[Click-target data]
******

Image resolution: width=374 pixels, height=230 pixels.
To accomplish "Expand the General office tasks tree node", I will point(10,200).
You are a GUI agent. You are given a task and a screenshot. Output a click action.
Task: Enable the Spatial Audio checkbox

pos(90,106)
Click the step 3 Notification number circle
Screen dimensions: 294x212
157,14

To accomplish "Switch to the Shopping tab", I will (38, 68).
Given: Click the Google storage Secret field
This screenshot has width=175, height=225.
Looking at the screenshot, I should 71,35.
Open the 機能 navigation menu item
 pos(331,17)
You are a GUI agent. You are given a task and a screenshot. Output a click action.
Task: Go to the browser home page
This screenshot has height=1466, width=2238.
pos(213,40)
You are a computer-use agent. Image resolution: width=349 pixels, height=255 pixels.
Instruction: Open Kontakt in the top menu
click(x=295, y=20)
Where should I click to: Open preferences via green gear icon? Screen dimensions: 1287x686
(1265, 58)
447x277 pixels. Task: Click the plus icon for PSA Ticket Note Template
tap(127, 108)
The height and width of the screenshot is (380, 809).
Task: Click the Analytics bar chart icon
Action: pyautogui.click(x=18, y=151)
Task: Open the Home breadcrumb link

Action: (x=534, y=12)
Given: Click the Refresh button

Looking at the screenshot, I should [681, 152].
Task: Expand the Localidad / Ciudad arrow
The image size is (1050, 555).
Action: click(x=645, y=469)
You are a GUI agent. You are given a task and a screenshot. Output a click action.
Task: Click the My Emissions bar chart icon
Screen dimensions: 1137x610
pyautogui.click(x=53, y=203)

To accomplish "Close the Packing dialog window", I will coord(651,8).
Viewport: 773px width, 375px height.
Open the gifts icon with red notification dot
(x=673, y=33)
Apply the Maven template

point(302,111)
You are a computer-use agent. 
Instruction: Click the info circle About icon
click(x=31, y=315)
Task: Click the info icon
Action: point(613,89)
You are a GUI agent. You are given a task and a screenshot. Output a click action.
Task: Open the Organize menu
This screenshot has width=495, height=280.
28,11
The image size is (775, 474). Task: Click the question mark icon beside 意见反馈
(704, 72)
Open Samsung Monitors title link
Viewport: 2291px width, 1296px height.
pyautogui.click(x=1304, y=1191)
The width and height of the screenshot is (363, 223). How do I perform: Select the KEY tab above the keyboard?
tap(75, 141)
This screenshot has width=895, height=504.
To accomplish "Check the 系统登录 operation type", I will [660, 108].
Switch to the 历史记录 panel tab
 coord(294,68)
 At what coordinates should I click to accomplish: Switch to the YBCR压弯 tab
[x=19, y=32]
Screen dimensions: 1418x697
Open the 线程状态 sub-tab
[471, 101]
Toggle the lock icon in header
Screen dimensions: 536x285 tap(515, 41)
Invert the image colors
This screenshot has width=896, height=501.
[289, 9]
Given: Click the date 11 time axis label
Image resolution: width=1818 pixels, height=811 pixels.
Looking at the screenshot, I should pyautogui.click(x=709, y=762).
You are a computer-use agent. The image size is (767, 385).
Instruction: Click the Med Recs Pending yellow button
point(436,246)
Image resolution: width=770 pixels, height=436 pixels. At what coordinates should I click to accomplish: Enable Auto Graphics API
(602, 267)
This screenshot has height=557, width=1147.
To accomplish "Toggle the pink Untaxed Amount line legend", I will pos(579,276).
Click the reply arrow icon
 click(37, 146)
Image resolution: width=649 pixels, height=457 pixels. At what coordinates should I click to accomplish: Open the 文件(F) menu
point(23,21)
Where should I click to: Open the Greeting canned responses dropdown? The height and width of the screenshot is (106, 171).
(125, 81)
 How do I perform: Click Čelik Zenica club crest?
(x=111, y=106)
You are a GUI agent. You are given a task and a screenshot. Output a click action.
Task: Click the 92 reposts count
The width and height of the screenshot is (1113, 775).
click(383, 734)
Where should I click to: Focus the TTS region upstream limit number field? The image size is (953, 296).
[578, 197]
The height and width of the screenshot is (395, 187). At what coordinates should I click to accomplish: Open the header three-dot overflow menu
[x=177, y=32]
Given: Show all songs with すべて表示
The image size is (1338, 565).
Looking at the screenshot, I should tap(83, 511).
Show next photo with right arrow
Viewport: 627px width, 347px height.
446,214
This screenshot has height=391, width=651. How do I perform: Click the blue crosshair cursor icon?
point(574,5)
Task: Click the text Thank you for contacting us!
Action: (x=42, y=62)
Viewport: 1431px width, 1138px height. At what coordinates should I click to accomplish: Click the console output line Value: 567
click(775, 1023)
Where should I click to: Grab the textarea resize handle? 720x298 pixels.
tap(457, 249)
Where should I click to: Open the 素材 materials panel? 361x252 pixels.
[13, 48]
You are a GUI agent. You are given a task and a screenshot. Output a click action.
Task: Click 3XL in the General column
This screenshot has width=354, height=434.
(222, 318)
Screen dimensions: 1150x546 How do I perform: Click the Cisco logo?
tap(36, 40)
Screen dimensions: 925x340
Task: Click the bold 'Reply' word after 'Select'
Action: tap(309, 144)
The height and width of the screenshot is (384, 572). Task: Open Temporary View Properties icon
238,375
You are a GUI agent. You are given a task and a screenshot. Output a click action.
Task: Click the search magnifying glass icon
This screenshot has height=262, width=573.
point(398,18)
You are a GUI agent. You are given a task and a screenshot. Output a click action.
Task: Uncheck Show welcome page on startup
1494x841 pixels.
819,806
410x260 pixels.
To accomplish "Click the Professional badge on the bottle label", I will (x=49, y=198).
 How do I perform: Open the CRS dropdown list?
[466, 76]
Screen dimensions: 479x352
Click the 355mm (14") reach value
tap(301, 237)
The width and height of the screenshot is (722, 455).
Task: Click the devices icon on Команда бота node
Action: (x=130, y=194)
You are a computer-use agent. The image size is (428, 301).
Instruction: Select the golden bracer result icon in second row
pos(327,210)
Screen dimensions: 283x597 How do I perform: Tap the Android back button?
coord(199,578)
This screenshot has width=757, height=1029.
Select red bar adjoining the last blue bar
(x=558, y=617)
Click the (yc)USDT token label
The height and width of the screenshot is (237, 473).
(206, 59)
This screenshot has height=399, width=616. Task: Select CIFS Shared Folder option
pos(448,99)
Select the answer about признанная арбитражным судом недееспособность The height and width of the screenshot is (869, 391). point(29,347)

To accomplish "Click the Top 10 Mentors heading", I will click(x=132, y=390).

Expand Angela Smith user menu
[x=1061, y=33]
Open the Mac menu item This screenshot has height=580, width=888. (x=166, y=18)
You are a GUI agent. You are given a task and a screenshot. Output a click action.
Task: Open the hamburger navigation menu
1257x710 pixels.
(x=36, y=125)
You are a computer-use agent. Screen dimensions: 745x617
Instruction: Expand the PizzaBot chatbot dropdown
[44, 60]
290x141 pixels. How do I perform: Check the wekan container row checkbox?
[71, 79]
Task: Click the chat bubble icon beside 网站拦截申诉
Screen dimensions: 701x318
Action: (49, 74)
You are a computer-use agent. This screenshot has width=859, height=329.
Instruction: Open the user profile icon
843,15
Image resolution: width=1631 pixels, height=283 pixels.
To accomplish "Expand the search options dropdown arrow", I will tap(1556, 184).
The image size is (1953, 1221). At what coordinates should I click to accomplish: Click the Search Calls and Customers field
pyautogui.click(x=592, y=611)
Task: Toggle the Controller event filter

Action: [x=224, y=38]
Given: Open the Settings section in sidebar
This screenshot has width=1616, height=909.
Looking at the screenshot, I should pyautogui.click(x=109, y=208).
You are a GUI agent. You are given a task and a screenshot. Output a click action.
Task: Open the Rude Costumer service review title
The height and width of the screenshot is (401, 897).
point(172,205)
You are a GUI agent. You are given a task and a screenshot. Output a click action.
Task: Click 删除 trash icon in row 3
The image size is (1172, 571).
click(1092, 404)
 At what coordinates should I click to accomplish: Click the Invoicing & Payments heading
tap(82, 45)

******

**Task objective:**
Pull out each line of the listing above that holds the string "number" and copy every such line in full. Case counts.

**Written answer:**
Click the step 3 Notification number circle
Where should I click to: Focus the TTS region upstream limit number field? The image size is (953, 296).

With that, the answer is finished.